Bailout
Baloney
by
Dom Armentano
by Dom Armentano
As even Karl
Marx once reluctantly admitted, the capitalist system has created
more wealth (and more quickly) than any other economic system in
history. Yet, despite its obvious success (or, perhaps, because
of it), the system is poorly understood and almost never loved.
And this ignorance and lack of affection (for self-interest and
profit and competition) always makes capitalism vulnerable (especially
during recessions) to crack-pot schemes and reforms that strike
at the root of its economic performance.
In the current
economic downturn, "bailouts" to financial firms (AIG, Citi Bank)
and industrial corporations (GM, Chrysler) are the nuttiest of the
current crop of government policies and they promise to inflict
the most lasting damage on taxpayers, consumers, and on the economy
as a whole. Regardless of their intent, they are a serious economic
mistake because they cut to the very heart of the capitalist process.
To see why
this is so, it must be noted that the search for profit and the
avoidance of loss is the essence of the capitalist process. In a
market economy, individuals and firms have incentives to discover
products and services that consumers want and then produce them
at the lowest cost. Profits become a signal of success and a reward
for serving consumers efficiently. Contrariwise, when losses appear,
they signal failure and inflict a penalty on firms for producing
poor products or having bloated costs of production.
Firms that
make profits can command additional resources (land, labor, capital)
and expand production. Investors who took the risks of production
are rewarded. On the other hand, firms that make losses must release
resources (land, labor, capital) and ought to curtail production;
their investors are penalized. This, then, is the capitalistic process
whereby consumers get the products and services they want produced
efficiently.
Since market
information is never perfect and since production is always future
oriented, the capitalistic process is "messy" and is never in any
equilibrium; this reality must be accepted. What cannot be accepted
is market fraud (especially in accounting for profit and loss) and
deceptive practices; these serve to undermine the integrity of the
entire process and must be carefully policed. (Think Bernie Madoff.)

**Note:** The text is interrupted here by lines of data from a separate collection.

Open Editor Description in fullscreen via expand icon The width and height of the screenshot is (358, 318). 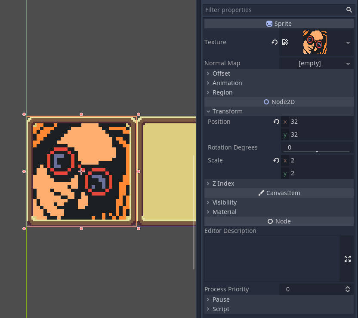coord(347,258)
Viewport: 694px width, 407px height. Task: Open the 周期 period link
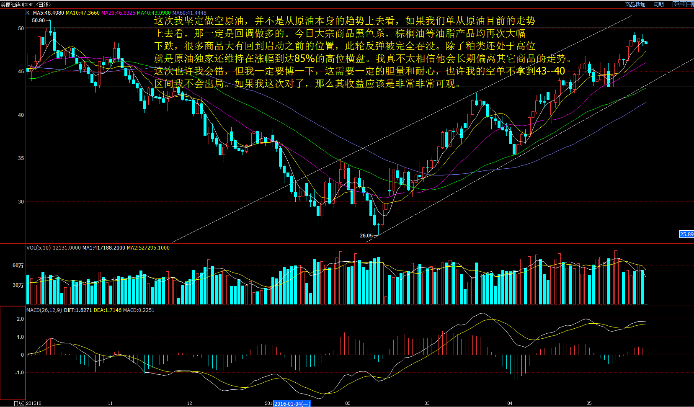tap(658, 5)
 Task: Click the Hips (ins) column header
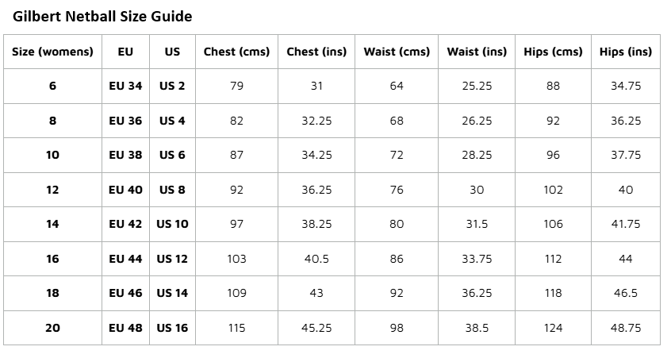[626, 52]
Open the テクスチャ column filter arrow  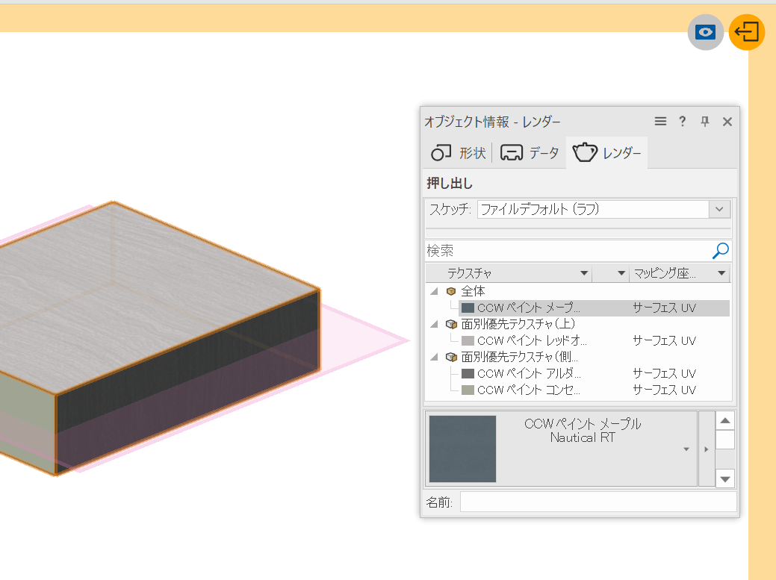point(584,274)
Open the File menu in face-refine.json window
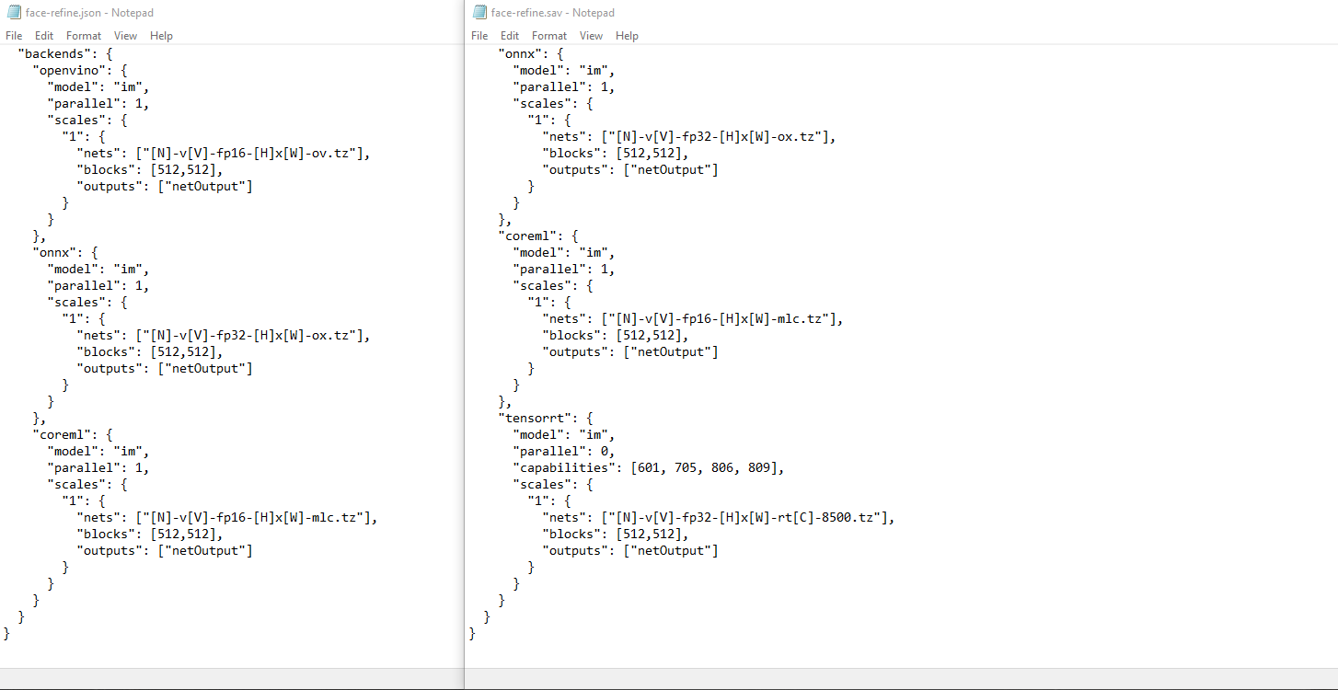 click(14, 36)
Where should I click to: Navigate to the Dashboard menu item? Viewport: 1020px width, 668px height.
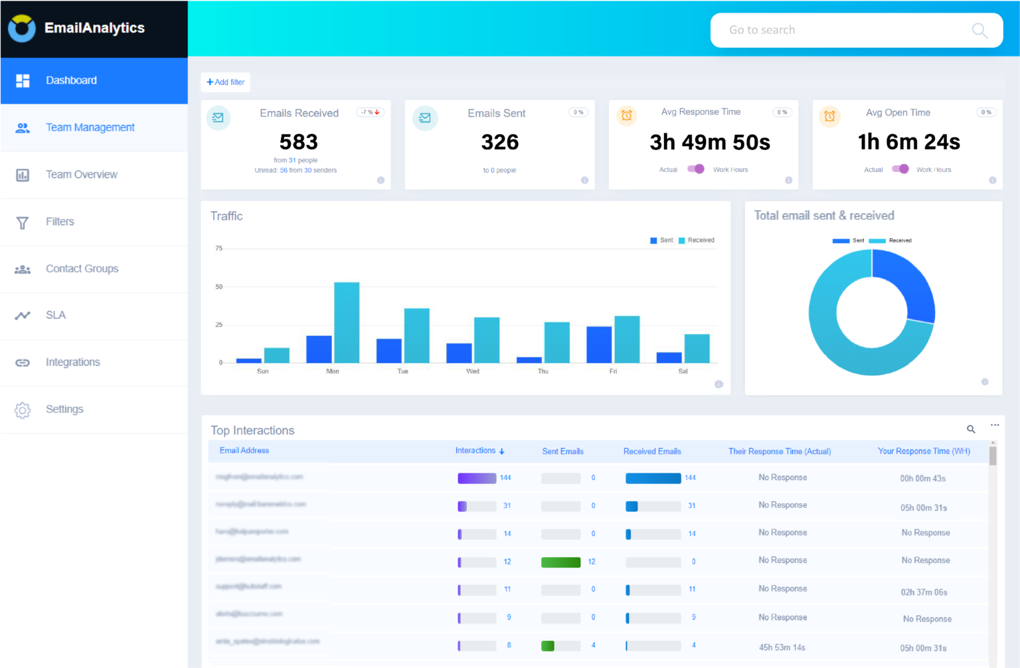pyautogui.click(x=71, y=80)
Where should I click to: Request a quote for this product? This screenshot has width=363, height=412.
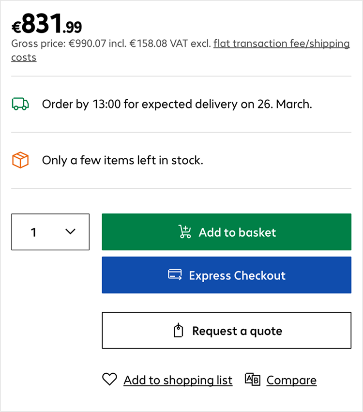point(227,330)
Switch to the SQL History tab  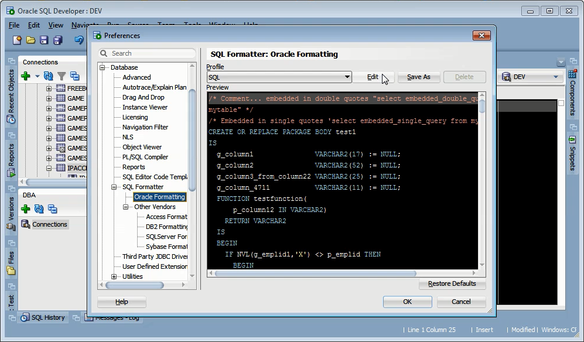point(43,317)
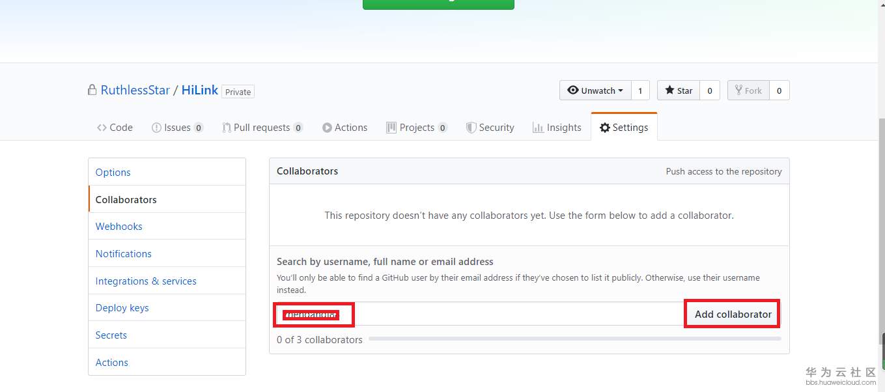
Task: Open the Unwatch dropdown
Action: coord(595,91)
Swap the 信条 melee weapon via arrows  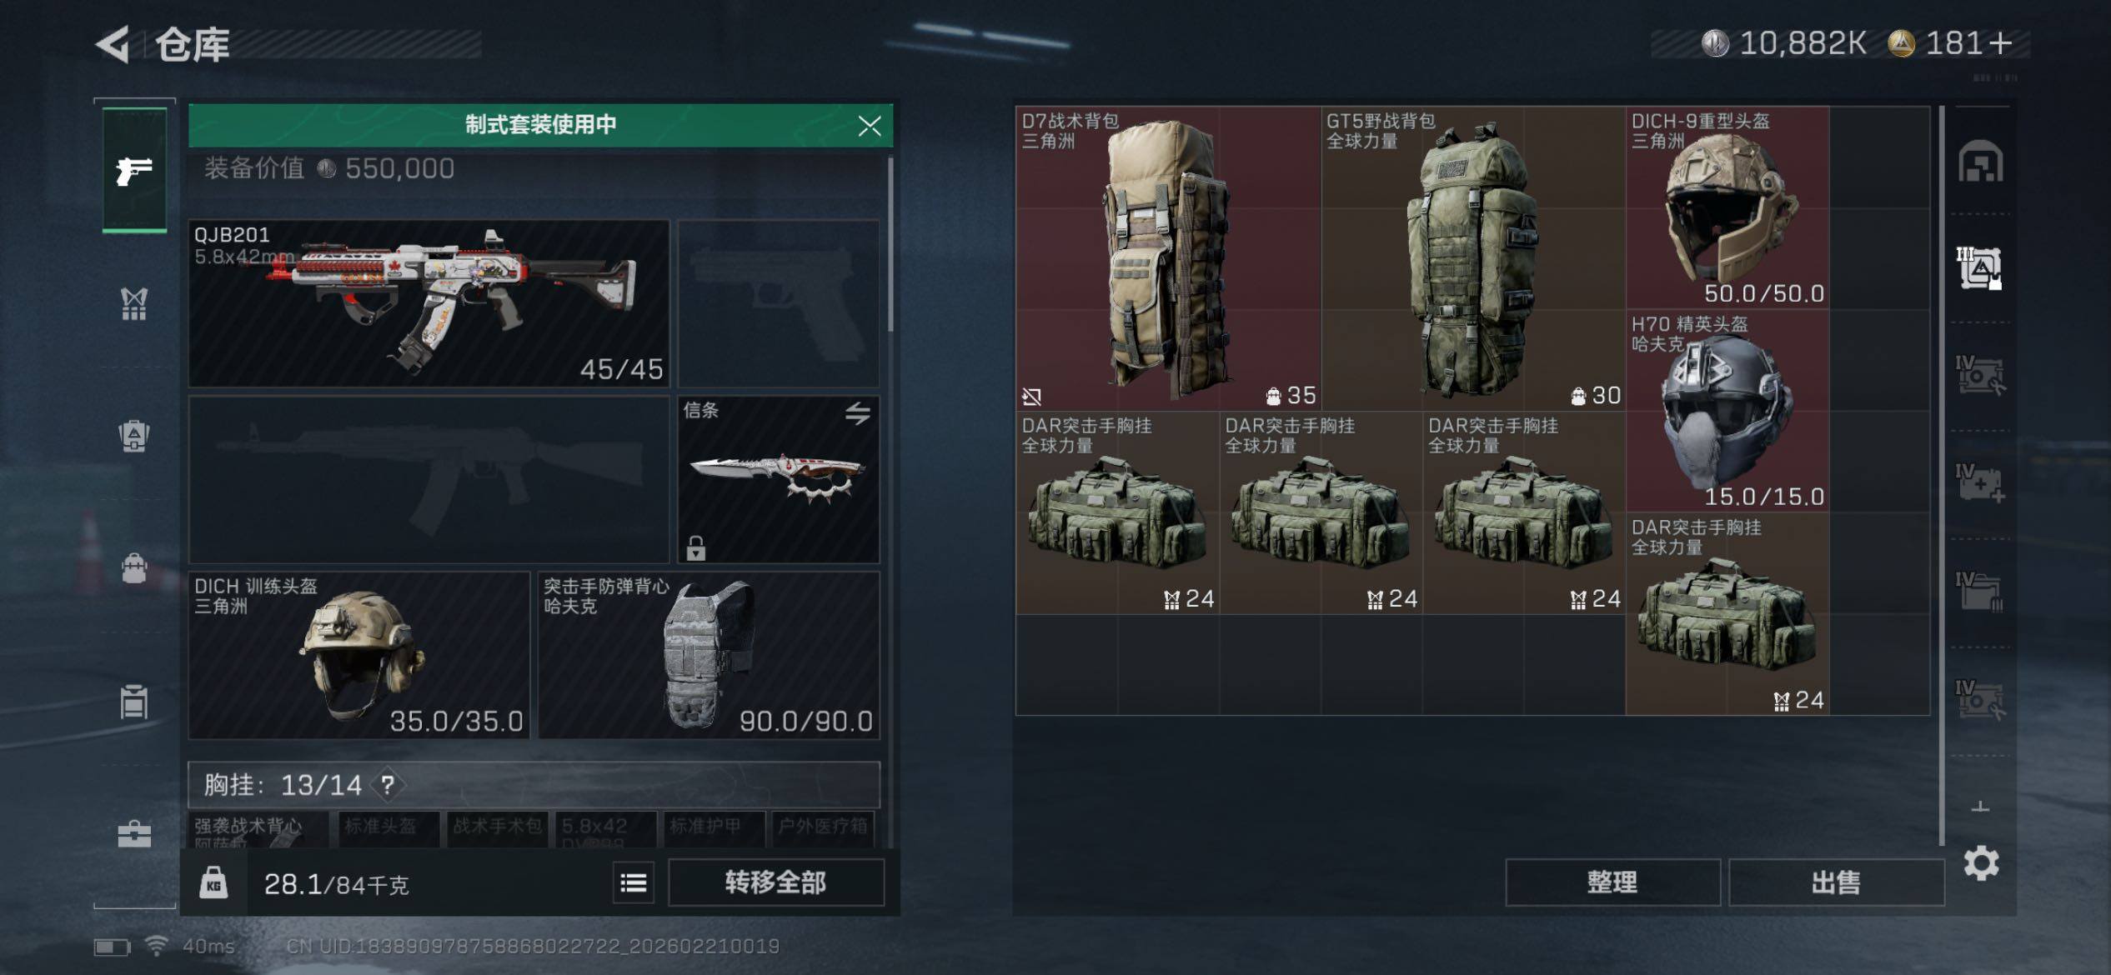[858, 413]
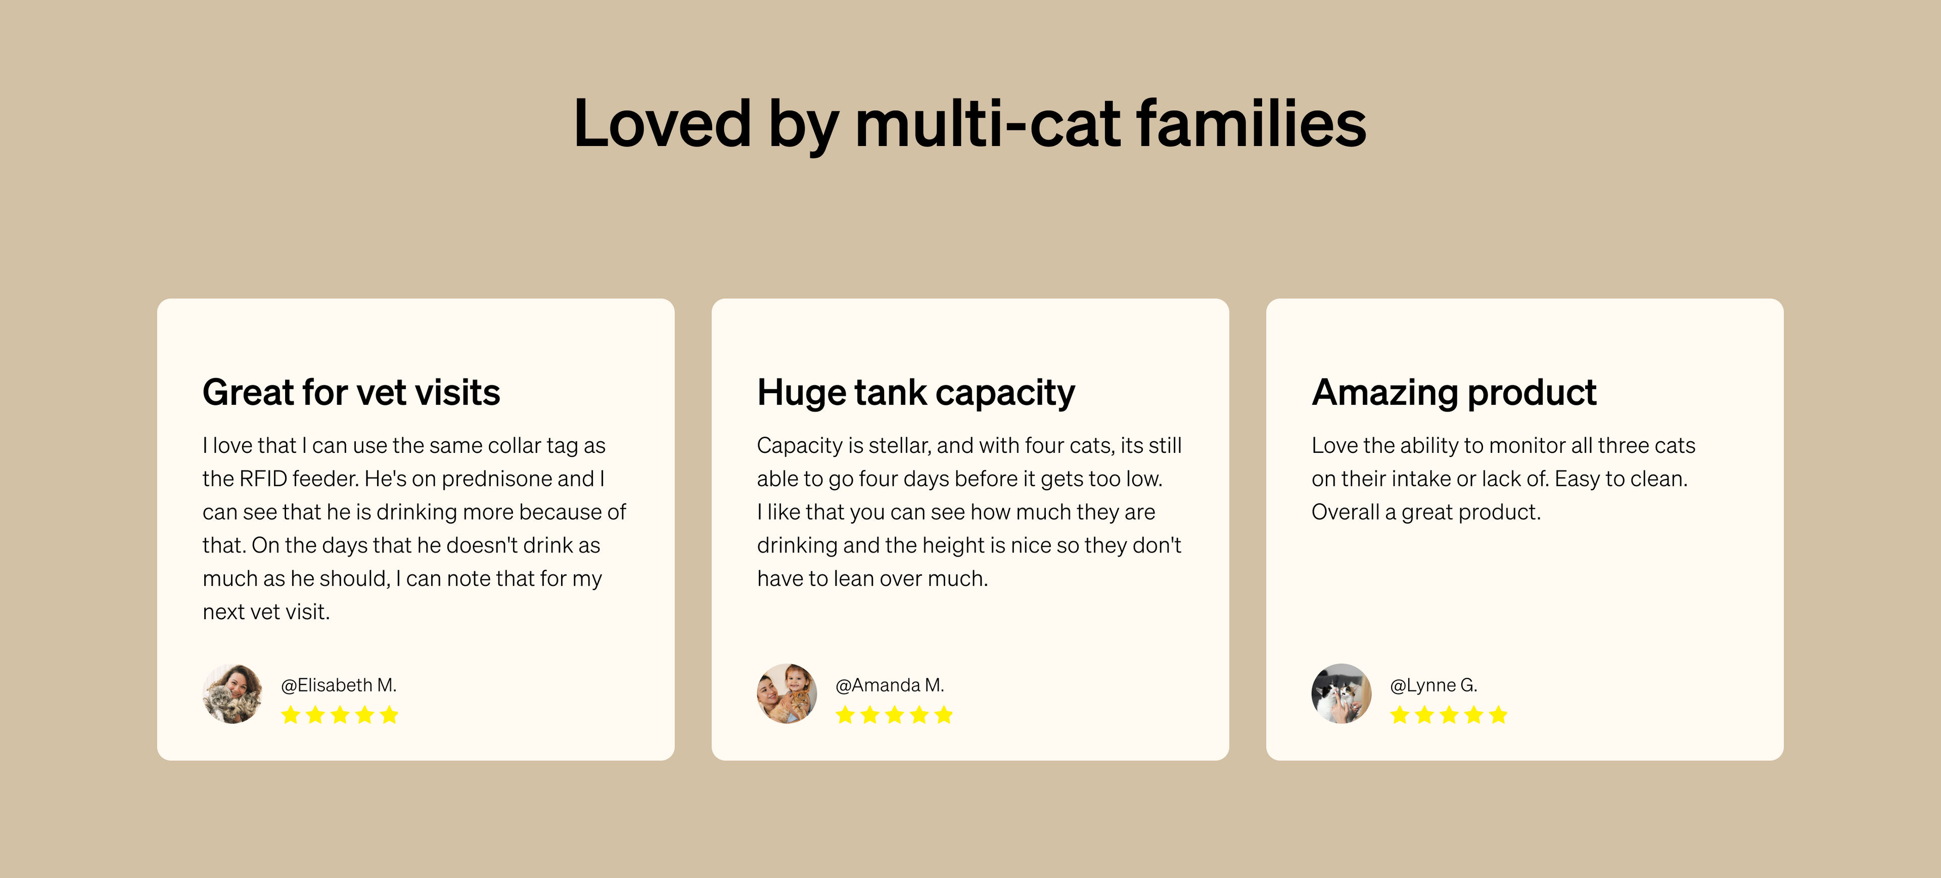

Nonetheless, the capitalistic process of profit and loss (with fraud
protection) just described has worked with more personal freedom
and more beneficial results than any other economic system in history.
The recent
and on-going government bailouts (begun under President Bush and
continued under President Obama) are antithetical to the capitalistic
process. First, they weaken both the information and incentives
necessary for efficient production. Second, they delay tough decisions
by management in a whole variety of areas such as product design,
employment, dealer and store closings, future investments, and even
bankruptcy. Finally, profitable firms in an industry are put at
a competitive disadvantage because of the subsidies to the losers;
this is both unfair and inefficient. All of these perverse incentives
work to prolong and deepen recessions, not shorten them.
In addition,
what governments fund they (naturally) wish to control. So bailouts
often come with strings and conditions concerning future business
operations (salaries, plant closings, etc.). The assumption here
is that the Treasury or the Congress (think Barney Frank) can craft
a better plan for any future corporate recovery than can the market
or a bankruptcy court. But this assumption is unwarranted and has
no support in either theory or empirical evidence.
The huge credit
bubble spawned by the Federal Reserve created expectations about
future production and consumption that could not be sustained. That
it all came crashing down was inevitable. Recessions (actually economic
corrections) end when consumers and business finally readjust their
respective "balance sheets" to the new price and profit reality.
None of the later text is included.